Fit and Fat Beats Lean and Lazy in Survival

Your fitness level, not your body shape, carries more weight in staying healthy.

ByABC News
January 8, 2009, 1:42 AM

Dec. 4, 2007— -- Fitness may actually be a more important factor than your weight when it comes to living a long, healthy life, a new study suggests.

Researchers report that older people who are fit -- even if they are also fat -- are likely to live longer compared with those who are out of shape. The study is the latest research to suggest that being a bit overweight may not be as dangerous to your health as other factors.

A November Centers for Disease Control and Prevention study suggested that being up to 25 pounds overweight doesn't appear to raise the risk of dying from cancer or heart disease. And a Duke University study in July posed a puzzling -- and controversial -- paradox in which obese people who'd endured a heart attack appeared to have a better chance of surviving it than their skinnier counterparts.

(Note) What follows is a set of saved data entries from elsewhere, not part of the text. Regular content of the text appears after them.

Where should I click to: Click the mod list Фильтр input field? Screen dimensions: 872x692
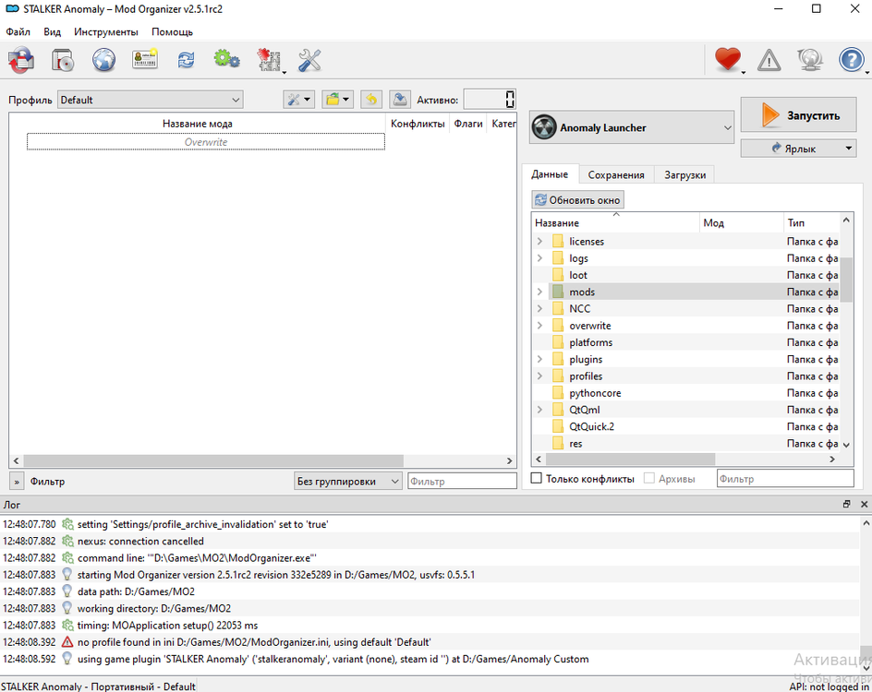click(462, 481)
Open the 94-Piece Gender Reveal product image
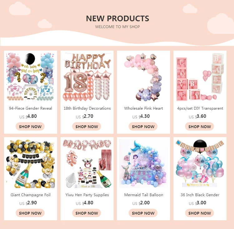The height and width of the screenshot is (229, 234). pyautogui.click(x=31, y=77)
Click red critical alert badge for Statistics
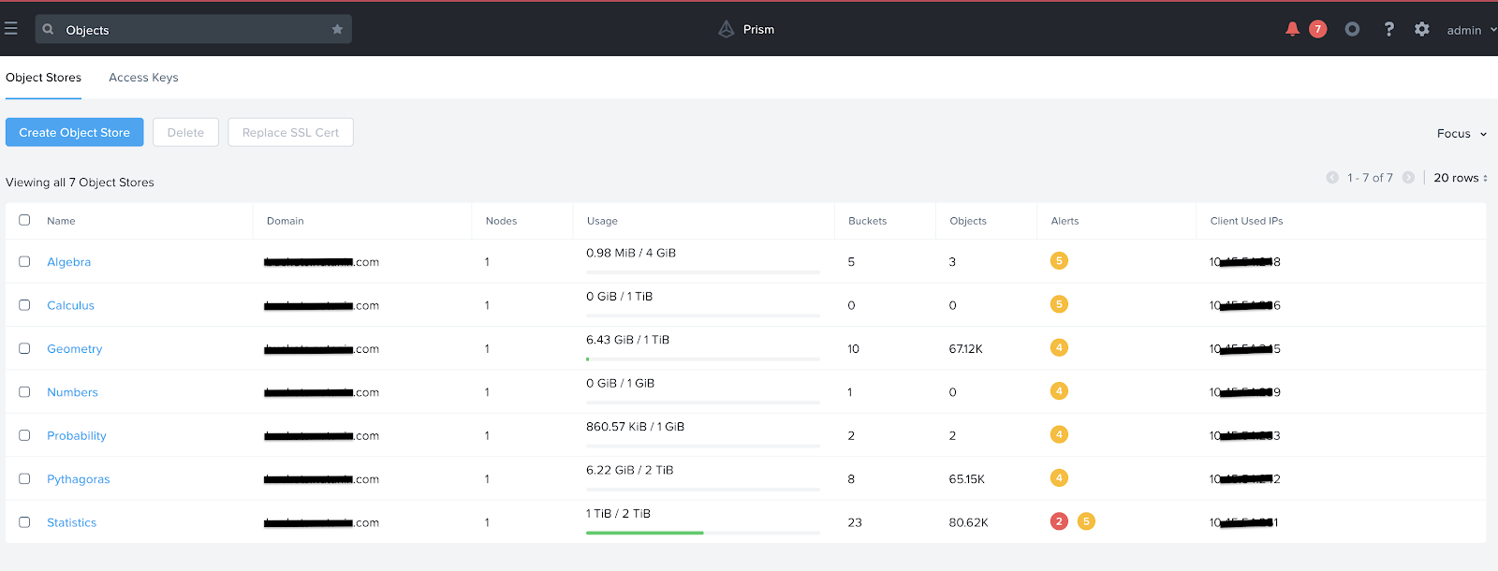The width and height of the screenshot is (1498, 571). coord(1059,521)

However, medical experts warn that you shouldn't ignore your body mass index completely; instead, they recommend using fitness as a means for maintaining a healthy body weight.

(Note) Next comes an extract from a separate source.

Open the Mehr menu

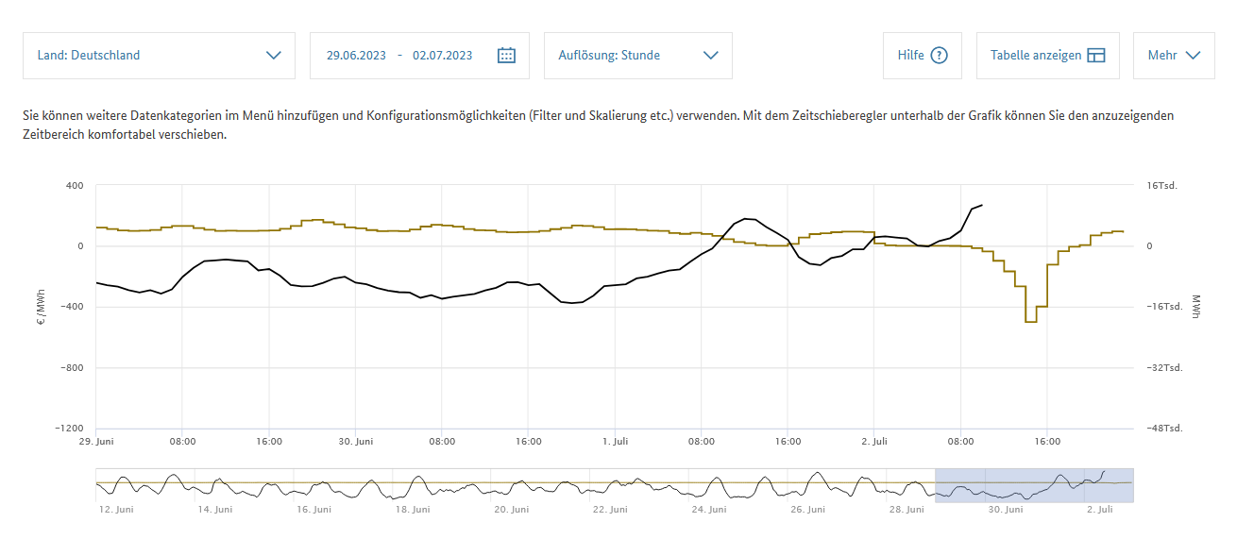pyautogui.click(x=1173, y=55)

"Our results showed pretty clearly that fitness provides substantial protection against dying," says study author Steven Blair of the University of South Carolina at Columbia, who is also the director of research at the Cooper Institute for Aerobics Research in Dallas. "Even people who are obese, with a body mass index of 35 or higher, if they are fit, they have a much lower chance of dying than those who are unfit."

Blair and colleagues looked at 2,603 adults over age 60 and evaluated their fitness levels using treadmill tests. Their findings, to be published in the Journal of the American Medical Association, suggest that weight isn't everything.

Other medical experts not affiliated with the research agree with this conclusion.

"Performance measures are always better than appearance measures in anything," says Dr. Paul Thompson, director of cardiology at the Hartford Hospital and a professor of medicine at the University of Connecticut. "What something looks like does not tell you how it runs."

Blair concurs. "There is a great benefit to being fit," he says, "even if you are in fact obese."